* Reading text *

Pittsburgh Post-Gazette Walkabout column


Feb 12, 2013 (Pittsburgh Post-Gazette - McClatchy-Tribune Information Services via COMTEX) -- In these days of fast casual, there's still a place for the 5,000-square-foot, full-service restaurant, but after dinner next Sunday, 226 Shady Ave. won't be one of them.



Lou Minutello is ending the long chapter that began in 1960, when his father Lou and uncle Al opened Minutello's Meadow Grill in Larimer. The brothers moved to Shadyside a few years later and prospered enough to open two more restaurants, in Mt. Lebanon and Ross, and a fast-food place in Murrysville. The younger Lou was washing dishes and busing tables by age 12.

Over the years, the suburban restaurants closed while the flagship plugged along with regulars who took their grown children and grandchildren there. For decades, the Italian restaurant -- where the most expensive entree is still under $20 -- swirled with weddings, homecomings and bar mitzvah parties.


It was a long run "and it could have continued to pay the bills," Mr. Minutello said. "But I wanted something more." At 54, an age when many people have stopped thinking about new chapters, he has one lined up.

Working with several investors, he will be opening a new prototype Italian Oven in the Orchard Park Plaza in Richland, possibly as early as March 15.

The Italian Oven started in the Pittsburgh area and has 120 locations nationwide. In recent years, its executives have been taking the chain in the direction of fast casual.

* Given information *
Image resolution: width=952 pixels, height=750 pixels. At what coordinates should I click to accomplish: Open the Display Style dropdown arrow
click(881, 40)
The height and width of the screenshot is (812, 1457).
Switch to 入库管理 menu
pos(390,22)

* To be done *
Go on with the newspaper column about the closing of Minutello's restaurant, starting after its last sentence.

* Response to the exercise *
"This is where the industry is going," Mr. Minutello said, citing Chipotle and Panera as examples of restaurants that do not need as many employees as traditional, white napkin-on-the lap dining. "We will have fast, fresh artisanal pizza, salad and pasta for less than $10.

For "a long time, I didn't want to leave because my name's on the door," he said. "I've been afraid to leave; I've had anxiety attacks. But I'm looking forward to what I think has tremendous potential." He said he expects to continue Minutello's catering business from the new restaurant.

You can't spend 30 years serving people well without having a long line of sad regulars when you decide to stop doing it. Mr. Minutello said he expects to go through a lot of tissues by the end of the week. He has already said a lot of goodbyes to regulars such as Greg Dufour, a North Sider.

"Lou and his family have become woven into the East End," said Mr. Dufour, whose memories include sharing the dining room with a ladies mahjong group. "I think they had the best pizza and they had a sauce I've never tasted anywhere else. Rosa's chicken Romano cannot be duplicated anywhere in the Eastern United States. They had wonderful ladies who cooked and spoke Italian, and if you were a regular, they'd come out and talk to you. It was like going to the family's [home] for Sunday dinner." Rich Talarico, a deputy mayor years ago under Richard Caliguiri, began eating at Minutello's as a kid.

"I went there with my parents, and when my wife and I were married 38 years ago, we started going. They had a great antipasto and some of the best pizza in Pittsburgh.

"I'm really going to miss it because of the relationships I had with Lou and his father and uncle." Not long before his own father died, Mr. Talarico took him there for his favorite dish: greens and beans.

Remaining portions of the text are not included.